# Start of PASSAGE

= Al Bernstein =

American journalist (born 1950)

Al Bernstein (born September 15, 1950) is an American sportscaster, writer, stage performer, recording artist, and speaker.

==Journalism career==
In the 1970s, Bernstein was a newspaperman, working at Lerner Newspapers in Chicago. He eventually became a managing editor at that newspaper.

In 1978, he wrote Boxing For Beginners, an instructional and historical book on boxing. He also wrote for Boxing Illustrated, KO magazine and The Ring during this period.

In 2012, Bernstein released 30 Years, 30 Undeniable Truths About Boxing, Sports and TV.

# End of PASSAGE
# Start of DATA EXCERPT

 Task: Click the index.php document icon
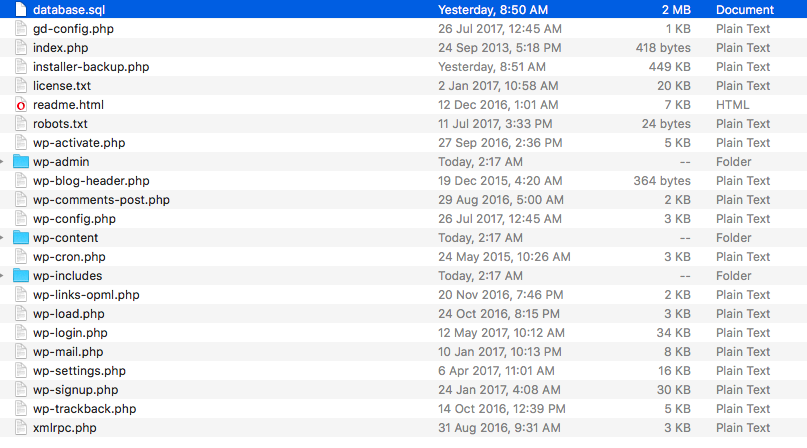click(21, 47)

# End of DATA EXCERPT

• [TO DO]:
1. List every occupation that the Al Bernstein biography assigns to him in its opening sentence.
2. Write the next part of the Al Bernstein biography, starting after its final sentence.

• [OUTPUTS BY TASK]:
1. sportscaster, writer, stage performer, recording artist, speaker

2.
==Broadcasting==
In 1980, Bernstein joined ESPN as a Top Rank Boxing series boxing analyst. He stayed at ESPN until 2003, and during that time, he also worked as a reporter for SportsCenter, covering major boxing matches, Major League Baseball, the NBA and the NFL draft. He also wrote and hosted the series Big Fights Boxing Hour for ESPN Classic. In 1988, he won the Sam Taub Award for excellence in boxing broadcasting journalism and in 2012 he was inducted into the International Boxing Hall of Fame. It was announced in December 2012 that he would be inducted into the Nevada Boxing Hall of Fame as one of their inaugural inductees in 2013 in the Media category.

In 1992 and 1996, he served as the boxing analyst for NBC's coverage of the Summer Olympic Games. From 1999–2002, he was a sports anchor for KVVU news in Las Vegas.

From 2003-2023, Bernstein served as the boxing analyst on Showtime for Showtime Championship Boxing.

He has been Channel 5's main boxing analyst since 2011. He tends to wear the same blue shirt often, though he claims he has two of them.

In October 2025, Bernstein was named among the inductees for the 2026 International Women's Boxing Hall of Fame class in the non-boxing category.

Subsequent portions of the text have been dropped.